begin Material to process

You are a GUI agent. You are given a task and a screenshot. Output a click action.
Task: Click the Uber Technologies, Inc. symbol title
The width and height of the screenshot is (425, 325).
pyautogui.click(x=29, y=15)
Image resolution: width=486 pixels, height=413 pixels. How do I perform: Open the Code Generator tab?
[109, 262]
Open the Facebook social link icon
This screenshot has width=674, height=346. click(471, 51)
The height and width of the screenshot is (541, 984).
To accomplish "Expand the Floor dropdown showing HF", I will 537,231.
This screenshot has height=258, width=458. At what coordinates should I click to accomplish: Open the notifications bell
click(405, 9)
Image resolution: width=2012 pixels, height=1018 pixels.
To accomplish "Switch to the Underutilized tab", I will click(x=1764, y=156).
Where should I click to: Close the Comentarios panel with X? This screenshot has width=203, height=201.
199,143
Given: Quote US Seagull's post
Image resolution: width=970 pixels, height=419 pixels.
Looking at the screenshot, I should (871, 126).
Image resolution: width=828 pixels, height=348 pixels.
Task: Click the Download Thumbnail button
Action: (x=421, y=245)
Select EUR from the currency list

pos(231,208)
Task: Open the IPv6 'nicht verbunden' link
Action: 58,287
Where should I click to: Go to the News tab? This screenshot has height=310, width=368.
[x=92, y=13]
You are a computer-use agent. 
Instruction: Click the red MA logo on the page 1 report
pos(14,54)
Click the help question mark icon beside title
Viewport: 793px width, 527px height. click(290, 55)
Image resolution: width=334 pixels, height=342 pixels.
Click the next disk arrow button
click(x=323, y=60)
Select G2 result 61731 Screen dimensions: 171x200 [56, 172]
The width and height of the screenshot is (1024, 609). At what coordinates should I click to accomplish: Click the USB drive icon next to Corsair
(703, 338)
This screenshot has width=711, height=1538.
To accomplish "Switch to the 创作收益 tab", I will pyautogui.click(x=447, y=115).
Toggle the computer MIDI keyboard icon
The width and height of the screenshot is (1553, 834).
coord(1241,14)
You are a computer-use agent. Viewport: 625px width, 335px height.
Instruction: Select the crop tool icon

end Material to process

» Exercise task
Repeat the material verbatim from the line containing "Image resolution: width=334" through the line containing "will pyautogui.click(x=447, y=115).", both included.

» Complete response
Image resolution: width=334 pixels, height=342 pixels.
Click the next disk arrow button
click(x=323, y=60)
Select G2 result 61731 Screen dimensions: 171x200 [56, 172]
The width and height of the screenshot is (1024, 609). At what coordinates should I click to accomplish: Click the USB drive icon next to Corsair
(703, 338)
This screenshot has width=711, height=1538.
To accomplish "Switch to the 创作收益 tab", I will pyautogui.click(x=447, y=115).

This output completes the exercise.